I turned towards the window once more. The coloring of the sky had
changed little since the last time I looked, remaining that deep, starless
black that signified the dead of night.
Insomnia...again. I allowed my gaze to rove over the black abyss of my
room. This was something I felt I'd never get used to, this sleeping
problem. It had been with me since my 5th birthday...April 22nd...how
could I forget. That was the same day my parents abandoned me. I
smirked to myself; I guess they couldn't handle my 'abilities'.
It was endless, it was madness, it was miserable. Long drawn out nights
where I pondered the world's meaning, and why, although my parents
were normal, I was a genetic warp. On my fifth birthday I had received
two gifts. One was my insomnia, if it could be called a gift, the other,
was my ability to vaporize, mystify anytime I wanted. But that is not why
I am talking to you. You see...I have a problem...or at least...that's what
they want me to think. You see, ever since that day when I became a
resident of Xavier's school for gifted youngsters, my world has been a
wreck. I remember that day as clearly as I recall anything else in my life. I
remember the way the leaves were changing. The way I felt as I drove
down the highway to the school, the hope I had. I even remember the
song that played on the radio. But most of all I remember him.
...I promise nothing is wrong with me. Don't believe anything that
anyone tells you about me. Read my story, and judge for yourself.

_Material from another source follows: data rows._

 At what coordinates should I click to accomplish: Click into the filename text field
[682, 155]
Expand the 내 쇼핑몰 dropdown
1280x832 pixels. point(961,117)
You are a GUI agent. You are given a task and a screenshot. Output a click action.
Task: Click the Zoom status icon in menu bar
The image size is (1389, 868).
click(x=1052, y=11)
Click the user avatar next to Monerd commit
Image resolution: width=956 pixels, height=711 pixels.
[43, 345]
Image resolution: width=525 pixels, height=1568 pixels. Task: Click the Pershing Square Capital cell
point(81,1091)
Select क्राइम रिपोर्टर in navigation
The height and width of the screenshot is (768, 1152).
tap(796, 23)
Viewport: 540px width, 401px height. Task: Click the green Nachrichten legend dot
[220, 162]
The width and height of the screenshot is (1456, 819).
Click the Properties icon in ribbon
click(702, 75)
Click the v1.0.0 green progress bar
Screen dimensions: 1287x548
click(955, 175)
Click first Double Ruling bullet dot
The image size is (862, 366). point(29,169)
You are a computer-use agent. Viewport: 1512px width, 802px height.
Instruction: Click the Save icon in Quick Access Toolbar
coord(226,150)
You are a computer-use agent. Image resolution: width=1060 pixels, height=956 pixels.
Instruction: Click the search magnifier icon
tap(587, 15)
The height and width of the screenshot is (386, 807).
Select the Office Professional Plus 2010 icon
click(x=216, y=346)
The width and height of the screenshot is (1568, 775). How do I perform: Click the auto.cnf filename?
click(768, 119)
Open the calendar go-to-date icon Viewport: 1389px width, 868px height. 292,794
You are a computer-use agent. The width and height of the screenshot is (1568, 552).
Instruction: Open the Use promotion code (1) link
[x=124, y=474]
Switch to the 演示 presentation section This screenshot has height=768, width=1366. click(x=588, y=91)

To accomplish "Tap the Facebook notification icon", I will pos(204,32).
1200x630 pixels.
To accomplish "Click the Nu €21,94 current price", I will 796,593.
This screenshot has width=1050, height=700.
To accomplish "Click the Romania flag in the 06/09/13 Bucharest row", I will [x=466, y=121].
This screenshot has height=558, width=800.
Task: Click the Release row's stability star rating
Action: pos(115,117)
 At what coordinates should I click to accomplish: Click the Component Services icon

The clouds hung in the blue sky like marshmallows. The morning was
bright and clear, and it filled me with a sense of hope. Several days ago I
had received a letter from a Professor Xavier. He claimed he could help
me with my insomniac dellema. So, fool that I am, I packed my bags and
set off to the Xavier institute...or whatever it was called. For some
reason everything seemed bright that morning as I traveled down the
highway in my secondhand jeep. I had a good feeling about this insitute
thing. Sighing, I slipped my favorite filter CD into the cd player, and
allowed take a picture to consume my thoughts. "Could you wanna take
my picture? Cause I won't remember," I sang softly, as miles of road
blurred in my vision. The highway was passing by like the fragments of a
dream. Ten hours later I pulled into a large cul-de-sac driveway. The sun
was setting, signifying the end of another day. I ran my eyes over the
front of the building. A large comfortable brick structure covered in
crawling vines graced by high windows-Xavier institute. Turning off the
car I slid out, being as careful as possible in my mary-jane stilettos. I'd
been especially careful about what I'd chosen to wear that day, searching
through my minimal closet for hours before deciding on a button-down
pinstripe shirt, and an a-line navy skirt. A prudish ensemble I know, but
it was one of the only things in my closet without holes.